Exercise materials Block Start

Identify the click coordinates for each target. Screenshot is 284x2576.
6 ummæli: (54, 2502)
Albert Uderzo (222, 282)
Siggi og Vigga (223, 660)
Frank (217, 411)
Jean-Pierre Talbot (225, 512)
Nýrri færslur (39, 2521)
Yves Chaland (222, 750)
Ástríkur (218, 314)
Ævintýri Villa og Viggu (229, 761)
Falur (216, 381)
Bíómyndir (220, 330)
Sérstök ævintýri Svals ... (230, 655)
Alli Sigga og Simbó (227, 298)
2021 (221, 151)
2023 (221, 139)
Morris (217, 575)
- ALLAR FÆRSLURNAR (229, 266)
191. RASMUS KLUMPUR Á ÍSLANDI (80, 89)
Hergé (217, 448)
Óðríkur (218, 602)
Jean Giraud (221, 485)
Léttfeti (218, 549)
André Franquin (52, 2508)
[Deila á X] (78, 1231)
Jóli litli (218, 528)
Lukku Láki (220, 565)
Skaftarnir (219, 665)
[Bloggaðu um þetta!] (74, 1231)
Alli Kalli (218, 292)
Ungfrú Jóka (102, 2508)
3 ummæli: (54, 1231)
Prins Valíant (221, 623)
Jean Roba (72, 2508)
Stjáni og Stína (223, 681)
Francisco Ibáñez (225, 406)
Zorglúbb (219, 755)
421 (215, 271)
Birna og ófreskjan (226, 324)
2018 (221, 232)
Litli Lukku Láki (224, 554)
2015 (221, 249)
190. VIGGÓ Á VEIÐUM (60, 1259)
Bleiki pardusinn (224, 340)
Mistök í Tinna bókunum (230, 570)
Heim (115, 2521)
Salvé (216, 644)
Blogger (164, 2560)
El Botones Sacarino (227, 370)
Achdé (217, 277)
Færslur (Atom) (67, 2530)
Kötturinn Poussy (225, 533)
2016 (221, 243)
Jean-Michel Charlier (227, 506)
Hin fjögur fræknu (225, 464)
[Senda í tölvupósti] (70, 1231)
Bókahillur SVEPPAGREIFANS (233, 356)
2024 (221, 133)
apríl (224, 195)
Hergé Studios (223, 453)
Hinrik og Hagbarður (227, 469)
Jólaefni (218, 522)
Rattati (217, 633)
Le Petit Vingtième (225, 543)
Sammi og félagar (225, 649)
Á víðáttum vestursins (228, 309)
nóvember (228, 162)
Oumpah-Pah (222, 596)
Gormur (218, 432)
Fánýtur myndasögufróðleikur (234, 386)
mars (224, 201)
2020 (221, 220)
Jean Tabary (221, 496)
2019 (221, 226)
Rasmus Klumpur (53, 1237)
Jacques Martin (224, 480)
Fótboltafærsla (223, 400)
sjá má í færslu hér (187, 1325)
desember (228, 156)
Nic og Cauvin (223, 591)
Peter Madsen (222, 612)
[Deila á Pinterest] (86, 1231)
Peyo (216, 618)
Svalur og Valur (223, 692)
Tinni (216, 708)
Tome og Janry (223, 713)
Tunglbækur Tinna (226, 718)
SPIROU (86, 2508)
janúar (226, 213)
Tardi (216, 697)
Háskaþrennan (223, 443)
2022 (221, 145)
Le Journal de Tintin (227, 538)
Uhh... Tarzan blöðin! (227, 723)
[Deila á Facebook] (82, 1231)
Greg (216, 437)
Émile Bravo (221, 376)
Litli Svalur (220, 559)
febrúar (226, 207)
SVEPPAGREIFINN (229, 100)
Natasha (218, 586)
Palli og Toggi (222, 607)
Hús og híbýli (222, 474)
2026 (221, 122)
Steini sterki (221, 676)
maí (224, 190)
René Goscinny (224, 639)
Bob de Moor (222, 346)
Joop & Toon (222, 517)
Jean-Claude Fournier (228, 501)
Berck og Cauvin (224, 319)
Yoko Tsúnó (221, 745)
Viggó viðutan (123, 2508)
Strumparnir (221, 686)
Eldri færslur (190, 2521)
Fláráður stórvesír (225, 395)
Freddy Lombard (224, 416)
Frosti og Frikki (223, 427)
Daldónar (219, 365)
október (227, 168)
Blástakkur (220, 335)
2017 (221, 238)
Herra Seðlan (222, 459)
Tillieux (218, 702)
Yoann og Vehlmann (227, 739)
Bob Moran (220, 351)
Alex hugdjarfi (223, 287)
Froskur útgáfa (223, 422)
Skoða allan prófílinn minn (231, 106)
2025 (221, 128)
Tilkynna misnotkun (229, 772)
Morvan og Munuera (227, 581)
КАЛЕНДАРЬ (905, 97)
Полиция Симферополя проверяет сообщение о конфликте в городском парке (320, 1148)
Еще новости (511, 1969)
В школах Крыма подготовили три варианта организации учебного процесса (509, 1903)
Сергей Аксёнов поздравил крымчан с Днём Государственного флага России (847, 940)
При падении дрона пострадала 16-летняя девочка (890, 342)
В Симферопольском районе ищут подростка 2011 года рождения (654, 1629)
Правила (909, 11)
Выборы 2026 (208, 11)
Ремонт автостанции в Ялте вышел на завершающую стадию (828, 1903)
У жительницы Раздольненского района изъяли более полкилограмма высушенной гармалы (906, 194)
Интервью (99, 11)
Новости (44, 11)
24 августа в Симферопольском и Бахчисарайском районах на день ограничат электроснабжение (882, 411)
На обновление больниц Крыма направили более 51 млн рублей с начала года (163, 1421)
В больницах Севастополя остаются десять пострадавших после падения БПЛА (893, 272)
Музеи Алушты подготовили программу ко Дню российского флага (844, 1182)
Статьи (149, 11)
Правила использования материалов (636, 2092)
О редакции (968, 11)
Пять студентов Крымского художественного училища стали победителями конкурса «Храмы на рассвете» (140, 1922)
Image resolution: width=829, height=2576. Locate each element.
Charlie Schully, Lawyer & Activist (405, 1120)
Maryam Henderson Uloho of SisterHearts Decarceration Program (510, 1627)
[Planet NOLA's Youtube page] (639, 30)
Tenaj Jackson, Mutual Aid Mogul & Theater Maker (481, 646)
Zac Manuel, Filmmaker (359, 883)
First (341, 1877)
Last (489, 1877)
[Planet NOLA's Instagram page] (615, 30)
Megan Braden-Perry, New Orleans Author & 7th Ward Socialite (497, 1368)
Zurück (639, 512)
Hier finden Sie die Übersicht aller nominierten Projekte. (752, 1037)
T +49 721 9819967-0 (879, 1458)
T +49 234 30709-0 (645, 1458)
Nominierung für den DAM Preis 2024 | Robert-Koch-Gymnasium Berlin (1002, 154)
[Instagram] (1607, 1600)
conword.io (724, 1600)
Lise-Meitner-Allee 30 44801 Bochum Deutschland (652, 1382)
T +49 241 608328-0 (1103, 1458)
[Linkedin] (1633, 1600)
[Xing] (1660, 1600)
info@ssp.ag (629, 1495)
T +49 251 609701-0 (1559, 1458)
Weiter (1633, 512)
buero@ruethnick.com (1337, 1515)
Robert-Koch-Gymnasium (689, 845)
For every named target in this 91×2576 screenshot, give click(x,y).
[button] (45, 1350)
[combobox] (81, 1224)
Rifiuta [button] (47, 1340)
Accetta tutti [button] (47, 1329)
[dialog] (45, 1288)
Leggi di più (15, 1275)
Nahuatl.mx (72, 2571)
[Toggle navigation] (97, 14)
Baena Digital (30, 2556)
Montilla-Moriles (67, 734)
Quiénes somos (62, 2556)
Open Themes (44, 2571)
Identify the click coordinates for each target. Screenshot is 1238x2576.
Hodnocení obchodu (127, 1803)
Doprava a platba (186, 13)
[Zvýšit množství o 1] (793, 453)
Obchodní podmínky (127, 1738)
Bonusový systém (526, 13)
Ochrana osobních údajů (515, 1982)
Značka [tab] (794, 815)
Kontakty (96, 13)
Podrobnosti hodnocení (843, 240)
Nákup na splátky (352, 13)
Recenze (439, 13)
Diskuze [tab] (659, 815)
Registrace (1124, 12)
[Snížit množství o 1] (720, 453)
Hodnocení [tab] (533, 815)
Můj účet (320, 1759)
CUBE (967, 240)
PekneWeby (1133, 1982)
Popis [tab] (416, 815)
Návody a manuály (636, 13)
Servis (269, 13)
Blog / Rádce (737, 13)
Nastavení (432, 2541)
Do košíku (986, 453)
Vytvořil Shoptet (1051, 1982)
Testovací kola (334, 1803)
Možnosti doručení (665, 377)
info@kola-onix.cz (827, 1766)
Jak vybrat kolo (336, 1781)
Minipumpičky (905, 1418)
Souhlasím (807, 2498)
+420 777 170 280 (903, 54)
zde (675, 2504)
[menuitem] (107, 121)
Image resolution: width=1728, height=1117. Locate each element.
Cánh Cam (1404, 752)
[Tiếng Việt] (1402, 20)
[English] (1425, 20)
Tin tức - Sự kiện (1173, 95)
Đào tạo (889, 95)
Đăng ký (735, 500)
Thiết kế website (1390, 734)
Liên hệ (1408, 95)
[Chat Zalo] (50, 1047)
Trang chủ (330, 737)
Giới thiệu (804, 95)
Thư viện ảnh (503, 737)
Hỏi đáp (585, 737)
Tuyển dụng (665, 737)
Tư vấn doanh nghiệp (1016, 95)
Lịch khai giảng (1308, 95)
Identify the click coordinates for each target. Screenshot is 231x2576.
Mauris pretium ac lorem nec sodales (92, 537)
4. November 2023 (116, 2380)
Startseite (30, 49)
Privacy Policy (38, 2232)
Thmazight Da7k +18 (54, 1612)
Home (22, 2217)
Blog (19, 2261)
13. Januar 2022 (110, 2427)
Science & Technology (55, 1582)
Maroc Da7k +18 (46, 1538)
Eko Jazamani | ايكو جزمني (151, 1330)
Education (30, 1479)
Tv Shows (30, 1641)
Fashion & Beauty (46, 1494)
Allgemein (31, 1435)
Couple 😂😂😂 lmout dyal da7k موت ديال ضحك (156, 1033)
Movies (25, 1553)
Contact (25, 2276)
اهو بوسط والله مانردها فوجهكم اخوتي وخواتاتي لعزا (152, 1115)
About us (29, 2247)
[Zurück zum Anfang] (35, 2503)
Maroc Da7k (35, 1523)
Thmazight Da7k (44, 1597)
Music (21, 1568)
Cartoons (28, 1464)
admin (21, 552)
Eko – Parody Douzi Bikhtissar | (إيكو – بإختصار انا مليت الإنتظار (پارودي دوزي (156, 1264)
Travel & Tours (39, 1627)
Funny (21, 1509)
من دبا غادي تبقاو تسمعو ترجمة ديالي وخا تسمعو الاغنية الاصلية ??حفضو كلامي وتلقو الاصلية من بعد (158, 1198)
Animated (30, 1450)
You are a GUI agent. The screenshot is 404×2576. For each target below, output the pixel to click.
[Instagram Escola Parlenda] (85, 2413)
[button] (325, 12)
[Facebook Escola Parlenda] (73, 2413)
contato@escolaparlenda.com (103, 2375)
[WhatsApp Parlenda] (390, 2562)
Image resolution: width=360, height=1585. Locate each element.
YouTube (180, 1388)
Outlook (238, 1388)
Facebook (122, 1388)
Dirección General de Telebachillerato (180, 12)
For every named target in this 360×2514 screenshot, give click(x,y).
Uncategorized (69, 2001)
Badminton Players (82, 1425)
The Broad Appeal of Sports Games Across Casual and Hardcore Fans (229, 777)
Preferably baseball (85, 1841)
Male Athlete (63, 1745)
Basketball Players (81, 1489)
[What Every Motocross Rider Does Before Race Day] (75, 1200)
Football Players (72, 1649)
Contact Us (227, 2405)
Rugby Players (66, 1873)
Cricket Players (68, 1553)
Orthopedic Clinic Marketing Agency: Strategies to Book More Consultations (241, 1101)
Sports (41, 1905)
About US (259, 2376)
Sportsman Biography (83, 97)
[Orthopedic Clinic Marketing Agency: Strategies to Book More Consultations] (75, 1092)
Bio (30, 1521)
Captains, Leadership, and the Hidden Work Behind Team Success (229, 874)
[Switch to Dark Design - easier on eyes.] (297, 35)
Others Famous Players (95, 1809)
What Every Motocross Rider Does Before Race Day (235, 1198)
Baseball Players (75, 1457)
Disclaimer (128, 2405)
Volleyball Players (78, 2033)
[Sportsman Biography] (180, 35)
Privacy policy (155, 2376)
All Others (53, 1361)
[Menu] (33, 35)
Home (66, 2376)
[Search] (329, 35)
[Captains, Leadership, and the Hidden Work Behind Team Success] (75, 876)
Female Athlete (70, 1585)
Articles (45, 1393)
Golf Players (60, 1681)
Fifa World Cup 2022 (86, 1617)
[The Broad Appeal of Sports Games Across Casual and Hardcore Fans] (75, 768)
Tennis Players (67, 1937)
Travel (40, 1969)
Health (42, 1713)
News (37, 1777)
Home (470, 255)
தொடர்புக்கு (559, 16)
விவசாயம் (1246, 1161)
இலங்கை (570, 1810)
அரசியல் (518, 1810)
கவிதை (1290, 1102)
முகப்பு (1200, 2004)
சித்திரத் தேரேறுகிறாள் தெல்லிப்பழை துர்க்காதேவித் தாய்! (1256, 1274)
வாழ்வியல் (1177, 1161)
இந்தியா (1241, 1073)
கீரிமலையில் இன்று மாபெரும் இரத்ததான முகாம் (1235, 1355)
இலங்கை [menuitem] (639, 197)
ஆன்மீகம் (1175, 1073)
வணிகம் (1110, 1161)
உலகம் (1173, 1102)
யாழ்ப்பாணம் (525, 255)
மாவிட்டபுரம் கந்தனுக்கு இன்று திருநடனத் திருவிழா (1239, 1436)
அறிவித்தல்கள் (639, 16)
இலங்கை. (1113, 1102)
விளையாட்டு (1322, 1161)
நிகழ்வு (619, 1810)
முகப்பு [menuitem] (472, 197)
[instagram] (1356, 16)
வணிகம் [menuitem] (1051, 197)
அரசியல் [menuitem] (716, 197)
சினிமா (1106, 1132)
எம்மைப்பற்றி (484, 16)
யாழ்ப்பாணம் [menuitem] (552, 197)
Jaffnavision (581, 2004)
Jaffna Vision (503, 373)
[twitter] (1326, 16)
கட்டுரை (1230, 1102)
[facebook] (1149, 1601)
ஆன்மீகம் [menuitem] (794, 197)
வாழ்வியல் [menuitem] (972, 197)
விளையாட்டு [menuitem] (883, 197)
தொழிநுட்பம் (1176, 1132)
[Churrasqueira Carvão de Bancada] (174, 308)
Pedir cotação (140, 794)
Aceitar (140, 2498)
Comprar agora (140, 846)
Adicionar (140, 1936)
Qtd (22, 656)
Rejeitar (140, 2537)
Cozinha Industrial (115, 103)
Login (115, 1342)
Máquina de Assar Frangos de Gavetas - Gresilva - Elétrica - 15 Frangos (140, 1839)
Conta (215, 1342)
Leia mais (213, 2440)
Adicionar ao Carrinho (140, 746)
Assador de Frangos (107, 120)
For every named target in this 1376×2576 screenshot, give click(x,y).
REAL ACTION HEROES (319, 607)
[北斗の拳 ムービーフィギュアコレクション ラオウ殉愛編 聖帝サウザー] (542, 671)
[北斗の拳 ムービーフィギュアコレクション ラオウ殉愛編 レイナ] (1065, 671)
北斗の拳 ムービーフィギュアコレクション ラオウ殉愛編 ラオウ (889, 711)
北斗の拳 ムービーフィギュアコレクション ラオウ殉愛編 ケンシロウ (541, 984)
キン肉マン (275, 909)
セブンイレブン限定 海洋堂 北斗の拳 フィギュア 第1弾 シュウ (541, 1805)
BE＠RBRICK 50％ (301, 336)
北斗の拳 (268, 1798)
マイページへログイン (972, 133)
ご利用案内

Exercise materials Block End

Filter the listing for the word "Clinic" and copy each line that has it.

Answer to this exercise:
Orthopedic Clinic Marketing Agency: Strategies to Book More Consultations (241, 1101)
[Orthopedic Clinic Marketing Agency: Strategies to Book More Consultations] (75, 1092)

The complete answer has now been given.